=== RAW DATA ===

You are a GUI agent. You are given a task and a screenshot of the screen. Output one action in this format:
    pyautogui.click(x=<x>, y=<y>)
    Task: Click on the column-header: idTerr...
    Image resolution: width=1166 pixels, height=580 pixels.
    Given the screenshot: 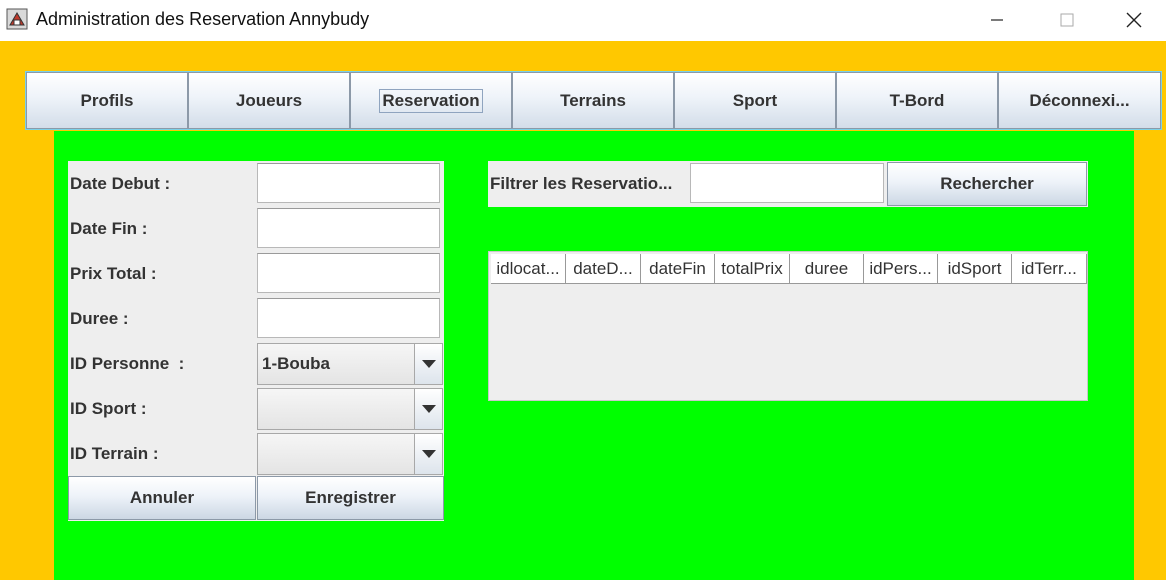 What is the action you would take?
    pyautogui.click(x=1050, y=269)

===

**ASSIGNMENT**
Copy the lines from the start of the rows through the line containing "Image resolution: width=1166", keeping every character unchanged.

**OUTPUT FOR THIS EXERCISE**
You are a GUI agent. You are given a task and a screenshot of the screen. Output one action in this format:
    pyautogui.click(x=<x>, y=<y>)
    Task: Click on the column-header: idTerr...
    Image resolution: width=1166 pixels, height=580 pixels.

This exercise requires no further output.